• **Passage to read**:
Effect of activation of PKC on cytosolic Ca²⁺, OCR, and ISR. Islets were assessed for Ca²⁺ (top panel) and, in separate experiments, OCR and ISR. The islets were perifused in the presence of 3 mm glucose (glc) for 90 min; at time 0, glucose concentration was raised to 20 mm for 45 min; subsequently, 100 nm TPA was added and removed at 45-min intervals. The data are displayed and analyzed as described in the legend to Fig. 1. Steady state values of OCR and ISR at 3 mm glucose were 0.41 ± 0.035 nmol/min/100 islets and 0.55 ± 0.39 ng/min/100 islets, respectively.

FIGURE 6.

Effect of blocking Na⁺-K⁺ pump activity on stimulation of Ca²⁺, OCR, and ISR by acetylcholine. A, islets were perifused in the presence of 3 mm glucose (glc) for 90 min; at time 0, glucose concentration was raised to 20 mm for 45 min; subsequently, Na⁺-K⁺ pump activity was inhibited with 1 mm ouabain for 15 min prior to stimulation with acetylcholine (Ach, 10 μm). Top panel, detection of intracellular Ca²⁺ by fluorescence imaging. Middle and bottom panels, OCR and ISR were measured concomitantly using the flow culture system. The data are displayed and analyzed as described in the legend to Fig. 1. Steady state values of OCR and ISR at 3 mm glucose were 0.32 ± 0.045 nmol/min/100 islets and 0.34 ± 0.084 ng/min/100 islets, respectively. B, same as A except stimulation by acetylcholine was excluded from the protocol. Steady state values of OCR and ISR at 3 mm glucose were 0.28 ± 0.054 nmol/min/100 islets and 0.46 ± 0.052 ng/min/100 islets, respectively.

FIGURE 7.

• **Data shown**:
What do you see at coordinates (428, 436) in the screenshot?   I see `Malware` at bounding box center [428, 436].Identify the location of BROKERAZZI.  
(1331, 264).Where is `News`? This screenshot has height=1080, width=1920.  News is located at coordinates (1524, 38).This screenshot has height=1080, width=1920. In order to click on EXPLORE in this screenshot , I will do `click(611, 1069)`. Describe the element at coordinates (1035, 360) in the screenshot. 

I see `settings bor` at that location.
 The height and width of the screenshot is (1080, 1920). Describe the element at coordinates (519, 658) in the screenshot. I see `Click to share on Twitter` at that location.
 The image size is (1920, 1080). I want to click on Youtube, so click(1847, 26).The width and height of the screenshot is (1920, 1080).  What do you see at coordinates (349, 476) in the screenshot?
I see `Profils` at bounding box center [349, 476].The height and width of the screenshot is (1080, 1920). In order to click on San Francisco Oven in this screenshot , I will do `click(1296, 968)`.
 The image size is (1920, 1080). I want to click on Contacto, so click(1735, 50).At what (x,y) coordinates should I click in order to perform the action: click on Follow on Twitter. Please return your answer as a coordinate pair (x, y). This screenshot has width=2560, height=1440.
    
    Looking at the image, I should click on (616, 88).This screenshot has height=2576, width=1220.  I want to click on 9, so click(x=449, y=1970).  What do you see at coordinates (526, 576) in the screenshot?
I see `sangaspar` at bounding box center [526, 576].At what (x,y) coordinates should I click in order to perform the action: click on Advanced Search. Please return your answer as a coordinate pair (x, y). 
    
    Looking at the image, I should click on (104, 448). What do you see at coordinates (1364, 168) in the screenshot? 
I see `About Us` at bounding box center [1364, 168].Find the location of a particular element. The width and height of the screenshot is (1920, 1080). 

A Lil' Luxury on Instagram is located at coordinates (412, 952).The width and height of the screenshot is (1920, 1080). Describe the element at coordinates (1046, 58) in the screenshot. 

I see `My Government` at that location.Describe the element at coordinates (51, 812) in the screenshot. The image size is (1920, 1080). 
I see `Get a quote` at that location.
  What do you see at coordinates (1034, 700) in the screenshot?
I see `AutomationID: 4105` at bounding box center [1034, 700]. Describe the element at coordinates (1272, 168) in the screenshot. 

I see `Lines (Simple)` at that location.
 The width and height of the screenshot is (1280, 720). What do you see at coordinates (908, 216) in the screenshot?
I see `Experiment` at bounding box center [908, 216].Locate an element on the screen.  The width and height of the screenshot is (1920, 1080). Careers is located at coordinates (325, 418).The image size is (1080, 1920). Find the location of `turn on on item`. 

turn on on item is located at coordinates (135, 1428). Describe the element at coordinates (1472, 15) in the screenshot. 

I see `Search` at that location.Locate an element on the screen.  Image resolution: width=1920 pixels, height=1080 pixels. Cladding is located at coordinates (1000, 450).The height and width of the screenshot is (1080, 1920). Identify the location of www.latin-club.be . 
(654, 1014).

• **Instructions for the task**:
Carry on with the islet figure legends from the point where they stop. The entries are unrelated to the islet figure legends and stand as separate material.

• **The answer**:
Effect of blockers of ion transport on steady state OCR in response to acetylcholine. The increments in OCR (ΔOCR_Ach) were calculated as the difference between steady state values before and after exposure to acetylcholine in the presence of 20 mm glucose (glc) and blockers of ion channels and pumps. Calculations were made from the data shown in Figs. 1, 2, 3 and 6B, where steady state values of OCR were determined by averaging from –15 to 0 min prior to and 5 to 30 min after the exposure to acetylcholine. (However, for ouabain data (Fig. 6B), steady state values were calculated using data obtained during the 10 min prior to the exposure to acetylcholine.) Analysis of variance with a Bonferroni post hoc test was used to calculate the statistical significance of all conditions. Only ouabain resulted in a statistically significant decrease in acetylcholine response (p < 0.002 compared with 20 mm glucose alone).

FIGURE 8.

Effect of acetylcholine on Ca²⁺, OCR, and ISR in the presence of 3 mm glucose. The islets were perifused in the presence of 3 mm glucose (glc) for 90 min; at time 0, 10 μm acetylcholine (Ach) was added and removed at 30-min intervals. Subsequently, glucose concentration was raised to 20 mm for 30 min. Top panel, detection of intracellular Ca²⁺ by fluorescence imaging. Middle and bottom panels, OCR and ISR were measured concomitantly using the flow culture system. The data are displayed and analyzed as described in the legend to Fig. 1. Steady state values of OCR and ISR at 3 mm glucose were 0.37 ± 0.054 nmol/min/100 islets and 0.36 ± 0.11 ng/min/100 islets, respectively.

FIGURE 9.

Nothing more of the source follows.